BY ETHAN FORTNER
Guidance. It's something all humans seem to have their mind on. Something we always strive for, but we just can’t seem to accept it from the right people. It's also something that a lot of people don’t seek. When they go through tough times, big life decisions, emergency situations that come up, they don’t look for guidance. They just push through their day to day lives and say to themselves they don’t need or want anybody, or they lie to themselves and let the enemy tell them that they can do it on their own. I'm not sure what category you fall under, or maybe its another category entirely, but I just want to give you some help or "guidance" in the matter.
See, this blog post in itself is a form of guidance. Maybe you have come here because you are looking for guidance but have not been willing to share what you are going through, or look for personal interaction for it. That is my first look of how to obtain proper guidance. I call this type of issue, "Guilty Guidance." If you are like me, this is a big one to personally struggle with. The Bibe tells us that we need community and people around us to build ourselves up. Ecclesiastes 4:9-10 says this:
"Two people are better than one because together they have a good reward for their hard work. If one falls, the other can help his friend get up. But how tragic it is for the one who is all alone when he falls. There is no one to help him get up."
The truth is that we NEED people in our lives. We need good friends! The problem is if you are like me, you let the enemy tell you that you can do it yourself, and that if you ask for help people will either judge you or look at you as someone who is weak.
That brings me to guilty guidance. The Bible says, all fall short of the glory of God. So who am I to think it as a weakness to share that with someone else. I am not perfect, but I don’t want to be vulnerable in front of my wife, my family, my pastors, and my peers. I look at it as a sign of weakness. I look at it as if I'm not as good as they are, or I'm not good enough to get through whatever it is that is going on. You don’t want to share your struggles and ask for help because you feel guilty for "failing" and not being able to do it. You have to understand this, you are not and cannot be perfect. God placed specific people in your life to help you and guide you through the season of life that you find yourself in.
The verse listed above says that, "If one falls, the other can help his friend up." The problem our strong minded selves struggle with is that we don’t let the friend see that we have fallen and need help getting up. I want to encourage you that being vulnerable is not something to feel guilty about, but to be giddy about because God has placed someone in your life to help you up from the fall.
This verse also says, "how tragic it is for the one who is alone and falls and has none to help him up." Here is how we find ourselves in these situations. Number one, we either tell ourselves that God will help us through it and we don’t need someone else; or two, we ignore the help that God has sent us.
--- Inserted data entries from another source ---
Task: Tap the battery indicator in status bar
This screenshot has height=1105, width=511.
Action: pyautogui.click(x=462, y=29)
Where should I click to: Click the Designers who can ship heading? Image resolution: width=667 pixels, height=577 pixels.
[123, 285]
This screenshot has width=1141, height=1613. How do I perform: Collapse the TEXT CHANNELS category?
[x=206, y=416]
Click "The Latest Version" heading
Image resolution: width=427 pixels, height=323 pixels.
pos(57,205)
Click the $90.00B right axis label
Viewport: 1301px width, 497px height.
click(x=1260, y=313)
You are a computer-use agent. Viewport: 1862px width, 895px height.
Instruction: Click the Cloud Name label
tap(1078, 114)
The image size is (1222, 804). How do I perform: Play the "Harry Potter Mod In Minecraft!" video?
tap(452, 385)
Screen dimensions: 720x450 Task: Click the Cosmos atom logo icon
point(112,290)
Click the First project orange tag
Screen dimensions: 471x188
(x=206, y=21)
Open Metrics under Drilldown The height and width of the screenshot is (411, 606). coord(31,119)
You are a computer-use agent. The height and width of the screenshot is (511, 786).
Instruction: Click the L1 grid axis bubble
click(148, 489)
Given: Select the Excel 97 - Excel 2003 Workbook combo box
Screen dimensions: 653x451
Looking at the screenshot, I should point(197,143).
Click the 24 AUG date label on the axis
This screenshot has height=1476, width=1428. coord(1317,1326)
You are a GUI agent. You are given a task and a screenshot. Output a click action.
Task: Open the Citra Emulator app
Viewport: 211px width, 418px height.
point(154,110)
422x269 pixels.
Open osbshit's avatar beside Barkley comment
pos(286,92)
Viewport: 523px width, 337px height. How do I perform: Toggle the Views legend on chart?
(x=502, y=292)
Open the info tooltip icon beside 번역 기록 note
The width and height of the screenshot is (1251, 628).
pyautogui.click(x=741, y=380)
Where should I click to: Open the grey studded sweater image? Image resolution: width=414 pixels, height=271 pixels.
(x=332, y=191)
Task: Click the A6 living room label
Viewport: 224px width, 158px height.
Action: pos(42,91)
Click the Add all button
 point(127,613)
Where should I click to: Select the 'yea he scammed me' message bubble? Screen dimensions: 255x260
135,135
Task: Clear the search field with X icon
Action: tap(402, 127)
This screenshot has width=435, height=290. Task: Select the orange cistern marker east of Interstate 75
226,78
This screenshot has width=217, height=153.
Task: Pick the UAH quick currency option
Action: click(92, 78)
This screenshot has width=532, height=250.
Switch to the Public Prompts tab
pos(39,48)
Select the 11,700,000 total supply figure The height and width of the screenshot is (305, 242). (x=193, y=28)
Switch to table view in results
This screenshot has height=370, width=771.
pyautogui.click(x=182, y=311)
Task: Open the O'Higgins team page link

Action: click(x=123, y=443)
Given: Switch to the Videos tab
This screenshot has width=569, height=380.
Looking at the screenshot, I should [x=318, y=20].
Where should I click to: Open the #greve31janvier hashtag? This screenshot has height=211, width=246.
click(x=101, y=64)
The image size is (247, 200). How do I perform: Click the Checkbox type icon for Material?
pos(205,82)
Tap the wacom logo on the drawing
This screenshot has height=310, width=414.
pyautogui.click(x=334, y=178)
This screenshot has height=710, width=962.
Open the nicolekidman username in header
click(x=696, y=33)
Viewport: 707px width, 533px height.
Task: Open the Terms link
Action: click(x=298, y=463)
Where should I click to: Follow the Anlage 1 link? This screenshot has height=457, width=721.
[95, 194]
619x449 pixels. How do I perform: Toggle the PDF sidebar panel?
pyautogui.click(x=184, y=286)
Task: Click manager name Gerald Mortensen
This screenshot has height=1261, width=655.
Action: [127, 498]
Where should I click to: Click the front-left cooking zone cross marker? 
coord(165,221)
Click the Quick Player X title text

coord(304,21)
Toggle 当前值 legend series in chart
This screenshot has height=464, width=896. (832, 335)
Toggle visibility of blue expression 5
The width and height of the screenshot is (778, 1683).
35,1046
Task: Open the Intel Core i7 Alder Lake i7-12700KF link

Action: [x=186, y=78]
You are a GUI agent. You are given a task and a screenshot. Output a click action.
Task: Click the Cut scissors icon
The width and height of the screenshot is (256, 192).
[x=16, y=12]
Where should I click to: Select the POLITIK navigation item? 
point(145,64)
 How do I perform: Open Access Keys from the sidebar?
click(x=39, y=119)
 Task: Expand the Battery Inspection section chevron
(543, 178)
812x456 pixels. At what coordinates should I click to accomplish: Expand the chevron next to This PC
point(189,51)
Have you ever been in that situation where you ask God to give you guidance? You wait for it, or for a sign of some sort and nothing happens. I've been there! It's like asking for directions from Siri and there isn't a signal on your phone. But with this metaphor God provided a physical map. See we keep asking God for guidance and more guidance when the whole time he has placed someone in our life that is asking us how we are doing, or how they can help. God placed it right in front of you! I'm not saying God can't speak to you and guide, I'm just saying he has other methods as well that we tend to ignore because of guilt, pride, or shame. If you believe God can use you, don't you think we should believe that he can use someone else for your sake too?
What I am trying to say is when in search of guidance for whatever situation you are presently in...open up! Open up yourself to other people. Open up your mind to other methods God may be trying to use. Open up your heart to hear, and don't let pride or the fear of failure stop you from letting a friend see that you may have fallen, and just need a hand to lift you up.